● **Do this**
Select each line in the entries below that contains the word "resolution", and copy those lines out in full.

--- Start of Provided entries ---

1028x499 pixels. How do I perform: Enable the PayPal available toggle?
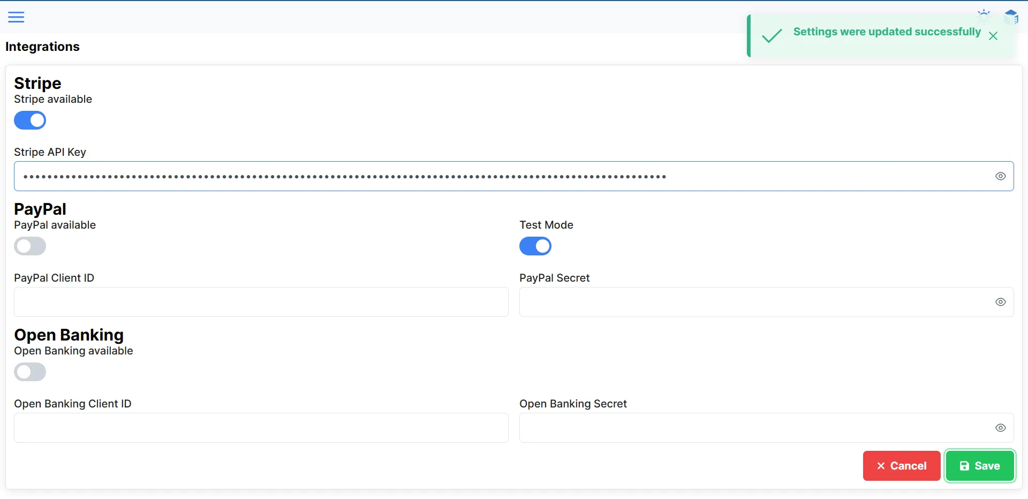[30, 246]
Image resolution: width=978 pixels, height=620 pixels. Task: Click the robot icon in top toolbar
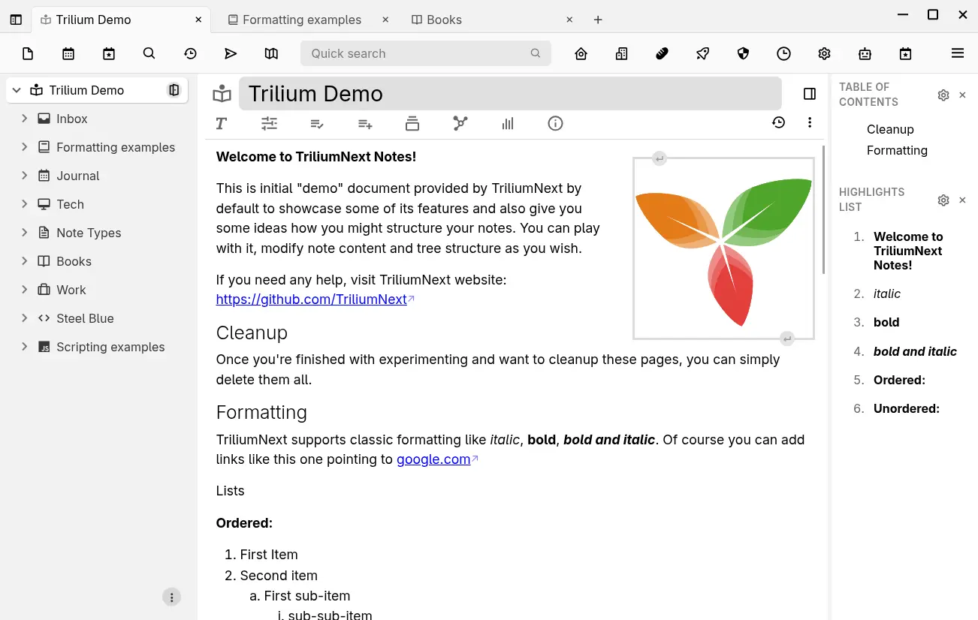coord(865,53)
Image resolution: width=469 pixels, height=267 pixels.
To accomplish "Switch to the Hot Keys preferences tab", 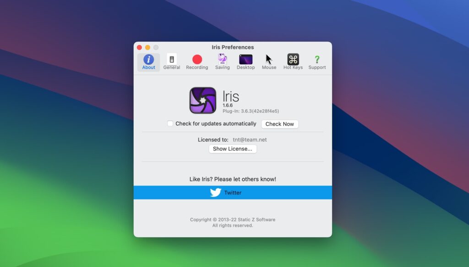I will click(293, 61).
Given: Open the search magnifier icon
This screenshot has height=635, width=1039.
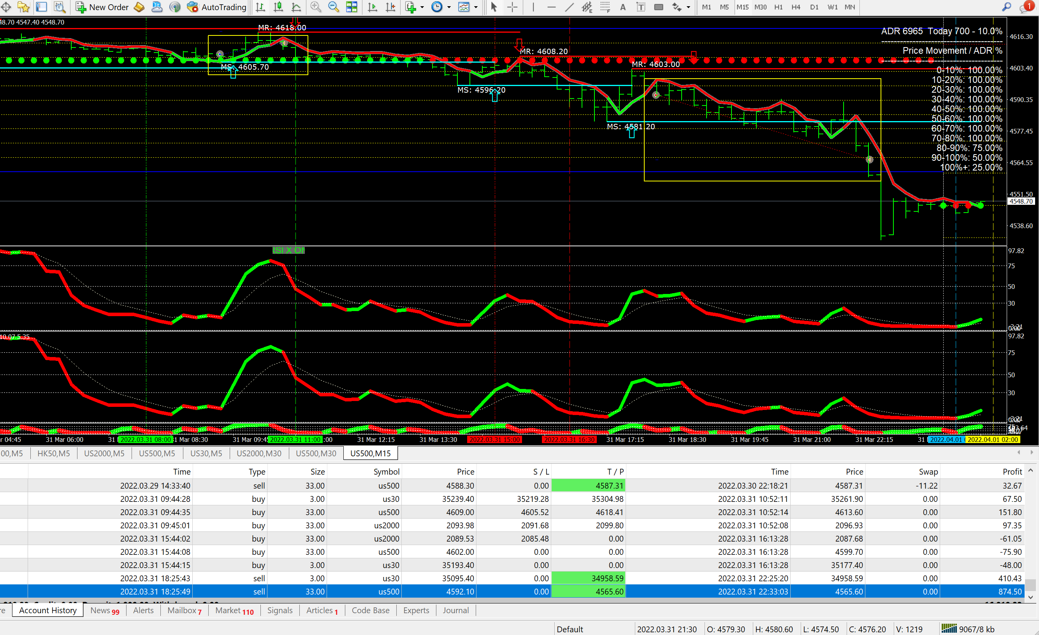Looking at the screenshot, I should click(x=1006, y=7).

--- End of Provided entries ---
--- Start of Provided entries ---

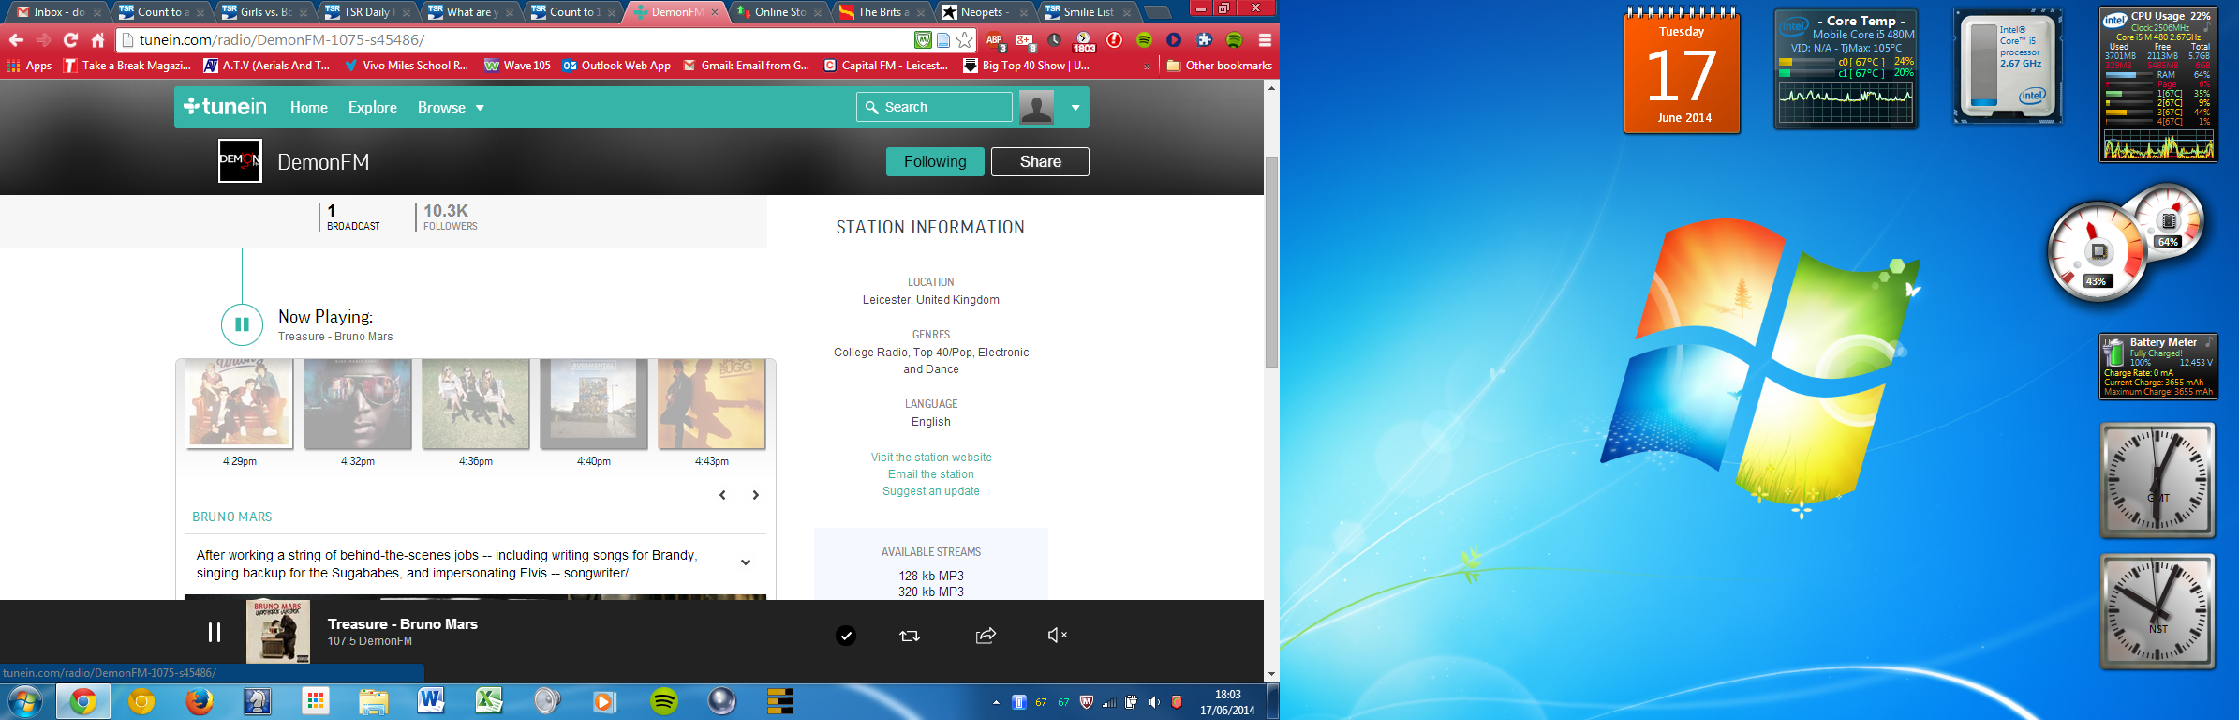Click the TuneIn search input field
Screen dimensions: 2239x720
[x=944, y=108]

--- End of Provided entries ---

● **Answer to this exercise**
Image resolution: width=978 pixels, height=620 pixels. Task: Click the robot icon in top toolbar
Image resolution: width=469 pixels, height=267 pixels.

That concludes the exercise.